# WORK REQUEST
Among the entries beneath this sentence, how many lines include the word "will"? Only the number is wanted.
START STUDY MATERIAL
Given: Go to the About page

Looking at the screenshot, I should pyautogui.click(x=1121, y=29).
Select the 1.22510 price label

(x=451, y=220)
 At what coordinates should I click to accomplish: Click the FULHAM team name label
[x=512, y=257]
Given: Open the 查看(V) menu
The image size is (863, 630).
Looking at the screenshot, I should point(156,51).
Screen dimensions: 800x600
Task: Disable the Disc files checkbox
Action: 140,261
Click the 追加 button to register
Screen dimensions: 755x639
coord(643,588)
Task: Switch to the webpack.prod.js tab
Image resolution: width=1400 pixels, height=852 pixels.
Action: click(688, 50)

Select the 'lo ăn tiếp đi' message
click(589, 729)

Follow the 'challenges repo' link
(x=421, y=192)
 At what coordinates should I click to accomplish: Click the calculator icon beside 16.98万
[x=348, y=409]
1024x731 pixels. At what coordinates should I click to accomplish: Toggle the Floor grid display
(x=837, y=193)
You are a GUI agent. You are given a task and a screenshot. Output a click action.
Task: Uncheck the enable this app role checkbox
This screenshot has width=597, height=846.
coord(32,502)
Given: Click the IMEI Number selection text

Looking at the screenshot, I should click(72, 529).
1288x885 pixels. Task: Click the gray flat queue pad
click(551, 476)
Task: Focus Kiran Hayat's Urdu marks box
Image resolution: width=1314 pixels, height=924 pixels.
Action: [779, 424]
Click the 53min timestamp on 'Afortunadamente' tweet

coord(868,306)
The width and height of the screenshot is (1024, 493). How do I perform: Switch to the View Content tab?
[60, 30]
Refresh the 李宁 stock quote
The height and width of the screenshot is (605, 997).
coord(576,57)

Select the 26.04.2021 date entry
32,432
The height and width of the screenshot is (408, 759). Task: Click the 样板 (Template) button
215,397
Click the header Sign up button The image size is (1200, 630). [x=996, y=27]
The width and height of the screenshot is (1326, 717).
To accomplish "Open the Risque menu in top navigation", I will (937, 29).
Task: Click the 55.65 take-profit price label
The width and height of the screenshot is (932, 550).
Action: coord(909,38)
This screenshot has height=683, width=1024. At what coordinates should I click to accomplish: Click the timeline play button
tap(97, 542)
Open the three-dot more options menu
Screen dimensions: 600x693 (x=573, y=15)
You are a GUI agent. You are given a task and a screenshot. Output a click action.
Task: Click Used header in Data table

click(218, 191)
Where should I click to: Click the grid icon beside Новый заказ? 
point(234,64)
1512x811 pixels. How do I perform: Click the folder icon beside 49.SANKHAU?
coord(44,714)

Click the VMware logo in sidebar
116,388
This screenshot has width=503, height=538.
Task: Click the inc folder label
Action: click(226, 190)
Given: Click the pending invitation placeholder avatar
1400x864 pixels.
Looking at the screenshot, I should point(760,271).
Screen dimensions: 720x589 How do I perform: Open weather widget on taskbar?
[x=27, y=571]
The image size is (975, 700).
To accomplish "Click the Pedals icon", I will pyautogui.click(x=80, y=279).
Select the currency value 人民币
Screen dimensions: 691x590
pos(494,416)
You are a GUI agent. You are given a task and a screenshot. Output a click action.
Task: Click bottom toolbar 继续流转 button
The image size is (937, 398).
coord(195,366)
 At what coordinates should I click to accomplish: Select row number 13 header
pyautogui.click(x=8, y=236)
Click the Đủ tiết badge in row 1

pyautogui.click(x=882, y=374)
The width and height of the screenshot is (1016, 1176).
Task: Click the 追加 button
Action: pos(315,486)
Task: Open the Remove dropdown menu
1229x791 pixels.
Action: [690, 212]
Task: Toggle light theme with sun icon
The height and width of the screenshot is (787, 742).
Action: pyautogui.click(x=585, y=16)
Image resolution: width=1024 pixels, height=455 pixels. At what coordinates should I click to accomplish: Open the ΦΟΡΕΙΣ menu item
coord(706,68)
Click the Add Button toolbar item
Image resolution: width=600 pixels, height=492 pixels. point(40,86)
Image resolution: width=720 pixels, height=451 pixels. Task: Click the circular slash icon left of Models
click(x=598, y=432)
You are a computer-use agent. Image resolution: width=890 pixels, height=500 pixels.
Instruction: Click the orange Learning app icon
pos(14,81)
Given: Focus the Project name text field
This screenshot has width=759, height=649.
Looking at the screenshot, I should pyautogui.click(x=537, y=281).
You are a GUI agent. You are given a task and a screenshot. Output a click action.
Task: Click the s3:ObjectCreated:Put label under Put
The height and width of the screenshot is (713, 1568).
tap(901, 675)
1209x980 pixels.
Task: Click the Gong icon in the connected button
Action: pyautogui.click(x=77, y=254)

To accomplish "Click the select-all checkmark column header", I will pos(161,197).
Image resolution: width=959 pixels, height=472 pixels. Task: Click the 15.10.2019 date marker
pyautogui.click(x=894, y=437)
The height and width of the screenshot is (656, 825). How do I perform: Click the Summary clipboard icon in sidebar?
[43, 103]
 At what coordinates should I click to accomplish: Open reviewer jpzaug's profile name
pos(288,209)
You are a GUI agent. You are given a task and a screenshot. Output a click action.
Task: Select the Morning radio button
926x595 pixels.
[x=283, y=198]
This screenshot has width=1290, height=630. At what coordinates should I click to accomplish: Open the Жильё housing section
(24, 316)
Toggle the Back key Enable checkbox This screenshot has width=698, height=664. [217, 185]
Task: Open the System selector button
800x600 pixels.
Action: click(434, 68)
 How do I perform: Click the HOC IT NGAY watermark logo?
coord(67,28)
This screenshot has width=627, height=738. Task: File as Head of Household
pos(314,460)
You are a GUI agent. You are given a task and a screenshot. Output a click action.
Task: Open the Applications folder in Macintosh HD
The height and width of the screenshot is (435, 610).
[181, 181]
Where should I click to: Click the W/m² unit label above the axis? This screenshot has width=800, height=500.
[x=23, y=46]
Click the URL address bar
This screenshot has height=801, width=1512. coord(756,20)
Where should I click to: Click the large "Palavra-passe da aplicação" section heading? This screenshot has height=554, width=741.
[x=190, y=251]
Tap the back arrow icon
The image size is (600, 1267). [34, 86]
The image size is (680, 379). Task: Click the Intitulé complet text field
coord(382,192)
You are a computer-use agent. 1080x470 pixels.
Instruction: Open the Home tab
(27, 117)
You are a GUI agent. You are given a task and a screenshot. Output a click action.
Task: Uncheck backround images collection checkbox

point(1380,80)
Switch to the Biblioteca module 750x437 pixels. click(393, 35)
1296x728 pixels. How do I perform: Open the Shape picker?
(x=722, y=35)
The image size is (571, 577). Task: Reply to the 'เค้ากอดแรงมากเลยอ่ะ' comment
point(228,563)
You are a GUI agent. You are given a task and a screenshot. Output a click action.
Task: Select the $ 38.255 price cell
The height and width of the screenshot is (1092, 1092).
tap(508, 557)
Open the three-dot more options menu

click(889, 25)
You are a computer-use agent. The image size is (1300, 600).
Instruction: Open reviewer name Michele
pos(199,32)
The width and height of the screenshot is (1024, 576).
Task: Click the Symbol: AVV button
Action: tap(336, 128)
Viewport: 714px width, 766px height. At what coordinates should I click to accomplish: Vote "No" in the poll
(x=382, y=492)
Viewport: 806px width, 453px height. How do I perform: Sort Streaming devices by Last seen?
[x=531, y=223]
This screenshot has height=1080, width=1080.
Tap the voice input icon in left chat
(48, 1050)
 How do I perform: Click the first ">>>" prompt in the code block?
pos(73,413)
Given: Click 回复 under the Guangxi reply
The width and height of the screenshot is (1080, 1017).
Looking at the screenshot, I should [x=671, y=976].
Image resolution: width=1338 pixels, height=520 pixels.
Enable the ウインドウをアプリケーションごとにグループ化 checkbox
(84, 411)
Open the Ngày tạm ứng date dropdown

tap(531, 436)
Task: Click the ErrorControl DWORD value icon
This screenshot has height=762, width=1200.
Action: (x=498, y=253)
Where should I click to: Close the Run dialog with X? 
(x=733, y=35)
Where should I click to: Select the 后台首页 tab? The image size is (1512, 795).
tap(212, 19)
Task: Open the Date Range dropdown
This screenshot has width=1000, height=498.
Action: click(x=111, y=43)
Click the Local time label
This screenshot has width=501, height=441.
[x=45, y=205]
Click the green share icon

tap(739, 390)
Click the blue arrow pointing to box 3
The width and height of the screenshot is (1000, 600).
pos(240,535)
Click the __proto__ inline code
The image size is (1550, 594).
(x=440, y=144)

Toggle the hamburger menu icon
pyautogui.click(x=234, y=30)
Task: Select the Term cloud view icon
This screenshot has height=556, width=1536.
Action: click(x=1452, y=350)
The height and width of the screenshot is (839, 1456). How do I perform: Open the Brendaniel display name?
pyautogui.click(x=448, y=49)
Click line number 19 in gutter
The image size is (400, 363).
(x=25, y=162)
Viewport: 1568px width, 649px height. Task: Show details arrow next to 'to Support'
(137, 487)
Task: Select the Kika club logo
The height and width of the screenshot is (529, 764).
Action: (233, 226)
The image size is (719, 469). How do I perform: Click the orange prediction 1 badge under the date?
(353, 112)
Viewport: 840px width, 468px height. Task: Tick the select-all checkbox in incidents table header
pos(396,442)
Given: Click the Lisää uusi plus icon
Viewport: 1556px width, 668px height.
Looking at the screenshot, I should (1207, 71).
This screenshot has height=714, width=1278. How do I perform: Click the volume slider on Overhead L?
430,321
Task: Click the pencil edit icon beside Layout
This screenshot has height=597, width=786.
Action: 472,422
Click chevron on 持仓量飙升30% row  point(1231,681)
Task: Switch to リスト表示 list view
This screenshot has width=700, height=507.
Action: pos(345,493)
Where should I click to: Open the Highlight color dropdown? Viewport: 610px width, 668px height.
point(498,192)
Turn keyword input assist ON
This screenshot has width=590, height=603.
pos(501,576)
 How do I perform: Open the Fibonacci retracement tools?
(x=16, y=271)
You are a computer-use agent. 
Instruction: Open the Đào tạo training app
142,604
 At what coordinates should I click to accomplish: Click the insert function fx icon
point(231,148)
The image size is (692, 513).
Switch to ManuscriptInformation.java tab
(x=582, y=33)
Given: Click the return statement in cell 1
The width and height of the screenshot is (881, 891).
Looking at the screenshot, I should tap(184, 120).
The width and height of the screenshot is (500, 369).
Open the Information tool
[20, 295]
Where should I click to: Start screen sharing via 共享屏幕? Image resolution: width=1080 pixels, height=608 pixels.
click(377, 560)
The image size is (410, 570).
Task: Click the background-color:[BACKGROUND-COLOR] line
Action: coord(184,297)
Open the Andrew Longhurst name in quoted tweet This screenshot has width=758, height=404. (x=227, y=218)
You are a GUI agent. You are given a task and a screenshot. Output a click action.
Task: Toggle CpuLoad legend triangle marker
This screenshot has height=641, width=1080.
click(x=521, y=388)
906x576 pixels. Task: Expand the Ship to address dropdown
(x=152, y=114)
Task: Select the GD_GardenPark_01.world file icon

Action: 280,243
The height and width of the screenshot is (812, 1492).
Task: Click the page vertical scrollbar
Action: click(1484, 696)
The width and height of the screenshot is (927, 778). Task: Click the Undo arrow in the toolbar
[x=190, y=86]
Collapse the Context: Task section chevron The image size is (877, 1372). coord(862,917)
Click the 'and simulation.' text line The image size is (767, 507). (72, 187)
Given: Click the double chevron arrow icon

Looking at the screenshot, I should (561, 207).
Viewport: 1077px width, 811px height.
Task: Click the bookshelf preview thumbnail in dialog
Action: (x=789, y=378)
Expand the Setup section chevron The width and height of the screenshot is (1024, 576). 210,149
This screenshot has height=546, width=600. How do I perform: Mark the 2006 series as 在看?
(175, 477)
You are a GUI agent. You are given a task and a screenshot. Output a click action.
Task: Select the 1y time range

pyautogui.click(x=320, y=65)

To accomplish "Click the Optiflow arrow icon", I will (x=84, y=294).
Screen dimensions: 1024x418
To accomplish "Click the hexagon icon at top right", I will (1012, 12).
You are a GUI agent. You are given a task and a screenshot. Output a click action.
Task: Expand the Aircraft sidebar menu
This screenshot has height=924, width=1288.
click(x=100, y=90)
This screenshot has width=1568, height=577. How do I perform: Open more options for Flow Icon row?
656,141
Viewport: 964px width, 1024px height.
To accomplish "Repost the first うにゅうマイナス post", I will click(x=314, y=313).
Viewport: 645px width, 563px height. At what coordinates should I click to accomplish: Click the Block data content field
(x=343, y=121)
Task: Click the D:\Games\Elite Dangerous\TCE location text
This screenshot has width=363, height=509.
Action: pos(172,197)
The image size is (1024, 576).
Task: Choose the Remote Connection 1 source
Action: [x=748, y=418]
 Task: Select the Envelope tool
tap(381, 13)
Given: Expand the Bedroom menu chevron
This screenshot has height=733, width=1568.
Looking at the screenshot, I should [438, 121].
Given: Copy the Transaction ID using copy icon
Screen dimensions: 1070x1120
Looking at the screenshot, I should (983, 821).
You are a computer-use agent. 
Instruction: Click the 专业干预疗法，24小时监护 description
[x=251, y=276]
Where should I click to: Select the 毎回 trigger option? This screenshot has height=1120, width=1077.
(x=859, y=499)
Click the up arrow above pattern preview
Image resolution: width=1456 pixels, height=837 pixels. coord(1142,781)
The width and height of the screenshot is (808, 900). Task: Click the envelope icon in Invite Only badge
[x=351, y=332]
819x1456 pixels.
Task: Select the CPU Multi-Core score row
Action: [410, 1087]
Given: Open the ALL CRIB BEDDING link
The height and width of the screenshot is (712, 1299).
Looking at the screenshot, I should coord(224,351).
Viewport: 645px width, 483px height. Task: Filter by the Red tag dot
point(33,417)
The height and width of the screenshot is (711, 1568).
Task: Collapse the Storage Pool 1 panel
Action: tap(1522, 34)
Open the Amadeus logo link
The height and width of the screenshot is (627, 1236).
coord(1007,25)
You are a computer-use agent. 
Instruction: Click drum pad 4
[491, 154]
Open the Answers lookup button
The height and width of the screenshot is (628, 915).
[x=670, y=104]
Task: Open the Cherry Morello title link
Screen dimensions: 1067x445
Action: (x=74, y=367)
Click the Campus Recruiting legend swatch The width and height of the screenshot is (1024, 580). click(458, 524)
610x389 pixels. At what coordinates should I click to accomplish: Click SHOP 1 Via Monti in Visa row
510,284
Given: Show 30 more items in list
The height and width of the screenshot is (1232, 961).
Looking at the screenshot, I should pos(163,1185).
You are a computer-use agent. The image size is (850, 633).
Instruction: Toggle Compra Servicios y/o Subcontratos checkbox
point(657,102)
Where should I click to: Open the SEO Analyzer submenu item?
END STUDY MATERIAL
# ANSWER AREA
6